Purpose: To test whether a novel bifunctional chimeric peptide comprising a cyclic Arg-Gly-Asp pentapeptide covalently bound to an echistatin domain can discriminate αvβ3 from αvβ5 integrin, thus allowing the in vivo selective visualization of αvβ3 expression by single-photon and positron emission tomography (PET) imaging. Experimental Design: The chimeric peptide was preliminarily tested for inhibition of αvβ3-dependent cell adhesion and competition of 125I-echistatin binding to membrane of stably transfected K562 cells expressing αvβ3 (Kαvβ3) or αvβ5 (Kαvβ5) integrin.
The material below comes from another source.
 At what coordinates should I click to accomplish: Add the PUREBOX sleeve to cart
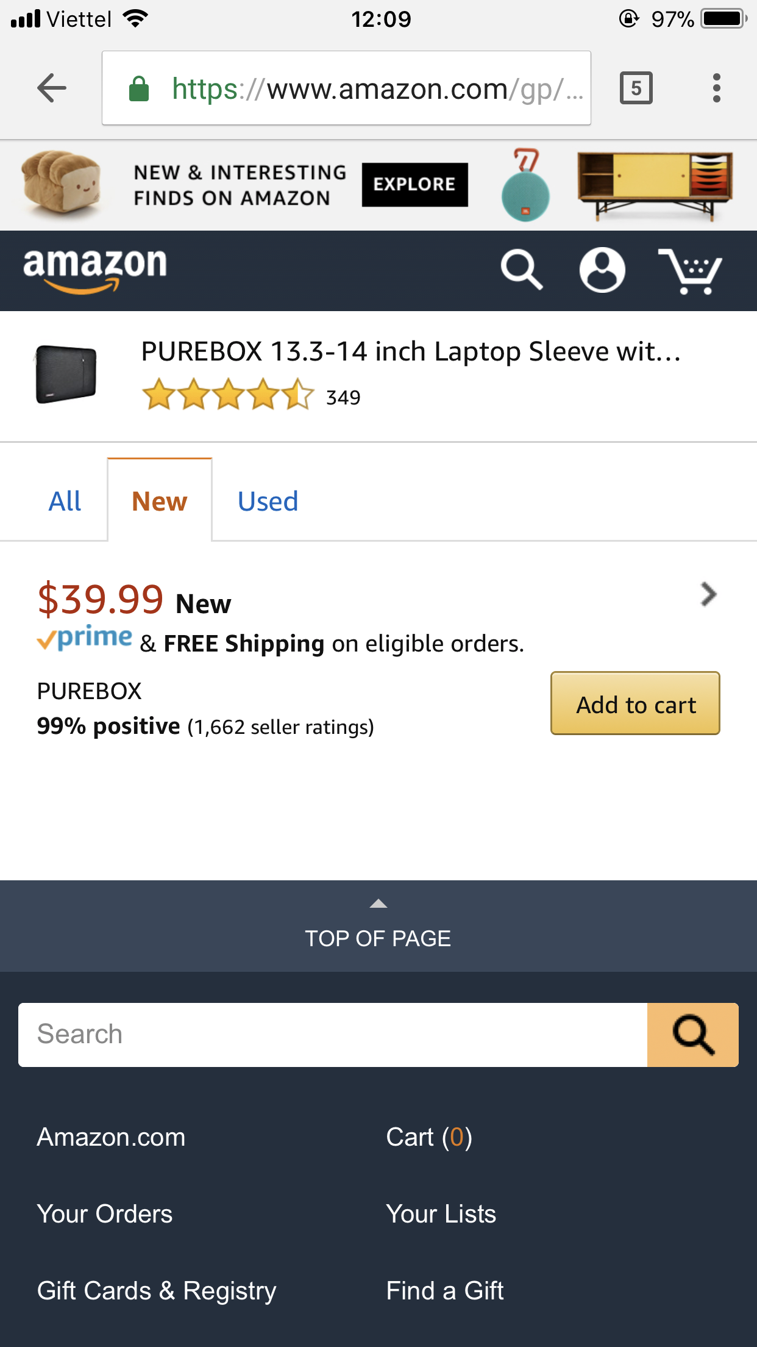[635, 703]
The chimeric peptide was then conjugated with diethylenetriaminepentaacetic acid and labeled with 111In for single-photon imaging, whereas a one-step procedure was used for labeling the full-length peptide and a truncated derivative, lacking the last five C-terminal amino acids, with 18F for PET imaging. Nude mice bearing tumors from Kαvβ3, Kαvβ5, U87MG human glioblastoma, and A431 human epidermoid cells were subjected to single-photon and PET imaging. Results: Adhesion and competitive binding assays showed that the novel chimeric peptide selectively binds to αvβ3 integrin and does not cross-react with αvβ5. In agreement with in vitro findings, single-photon and PET imaging studies showed that the radiolabeled chimeric peptide selectively localizes in tumor xenografts expressing αvβ3 and fails to accumulate in those expressing αvβ5 integrin. When 18F-labeled truncated derivative was used for PET imaging, αvβ3- and αvβ5-expressing tumors were visualized, indicating that the five C-terminal amino acids are required to differentially bind the two integrins. Conclusion: Our findings indicate that the novel chimeric Arg-Gly-Asp peptide, having no cross-reaction with αvβ5 integrin, allows highly selective αvβ3 expression imaging and monitoring.